Recent Advances in Nanomaterials-Based Targeted Drug Delivery for Preclinical Cancer Diagnosis and Therapeutics
(Multidisciplinary Digital Publishing Institute (MDPI), 2023) Harshita Tiwari; Nilesh Rai; Swati Singh; Priyamvada Gupta; Ashish Verma; Akhilesh Kumar Singh; Kajal; Prafull Salvi; Santosh Kumar Singh; Vibhav Gautam
Nano-oncology is a branch of biomedical research and engineering that focuses on using nanotechnology in cancer diagnosis and treatment. Nanomaterials are extensively employed in the field of oncology because of their minute size and ultra-specificity. A wide range of nanocarriers, such as dendrimers, micelles, PEGylated liposomes, and polymeric nanoparticles are used to facilitate the efficient transport of anti-cancer drugs at the target tumor site. Real-time labeling and monitoring of cancer cells using quantum dots is essential for determining the level of therapy needed for treatment. The drug is targeted to the tumor site either by passive or active means. Passive targeting makes use of the tumor microenvironment and enhanced permeability and retention effect, while active targeting involves the use of ligand-coated nanoparticles.

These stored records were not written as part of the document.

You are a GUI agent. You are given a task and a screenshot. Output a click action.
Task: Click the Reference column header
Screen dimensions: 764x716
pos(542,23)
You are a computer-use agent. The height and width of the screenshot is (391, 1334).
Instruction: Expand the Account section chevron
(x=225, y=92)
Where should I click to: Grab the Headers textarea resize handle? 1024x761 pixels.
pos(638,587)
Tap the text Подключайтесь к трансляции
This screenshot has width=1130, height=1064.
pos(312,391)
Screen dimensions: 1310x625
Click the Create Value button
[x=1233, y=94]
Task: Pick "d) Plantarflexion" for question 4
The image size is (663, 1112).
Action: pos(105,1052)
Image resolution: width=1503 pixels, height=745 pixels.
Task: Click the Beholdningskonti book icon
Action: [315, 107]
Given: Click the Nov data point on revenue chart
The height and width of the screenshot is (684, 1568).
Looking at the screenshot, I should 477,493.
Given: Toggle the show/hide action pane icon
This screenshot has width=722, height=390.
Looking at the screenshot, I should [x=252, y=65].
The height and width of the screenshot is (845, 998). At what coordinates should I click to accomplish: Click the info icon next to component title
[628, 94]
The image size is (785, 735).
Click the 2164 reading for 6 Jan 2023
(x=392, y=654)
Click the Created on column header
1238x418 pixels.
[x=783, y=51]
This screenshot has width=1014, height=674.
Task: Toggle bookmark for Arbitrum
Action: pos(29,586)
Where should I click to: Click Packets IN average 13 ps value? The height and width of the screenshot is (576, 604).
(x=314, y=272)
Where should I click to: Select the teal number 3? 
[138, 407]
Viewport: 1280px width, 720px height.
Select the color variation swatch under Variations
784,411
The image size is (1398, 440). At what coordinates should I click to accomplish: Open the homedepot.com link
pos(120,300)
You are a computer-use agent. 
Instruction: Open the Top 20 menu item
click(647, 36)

Nanotechnology is being used to diagnose the early stage of cancer by detecting cancer-specific biomarkers using tumor imaging. The implication of nanotechnology in cancer therapy employs photoinduced nanosensitizers, reverse multidrug resistance, and enabling efficient delivery of CRISPR/Cas9 and RNA molecules for therapeutic applications. However, despite recent advancements in nano-oncology, there is a need to delve deeper into the domain of designing and applying nanoparticles for improved cancer diagnostics. © 2023 by the authors.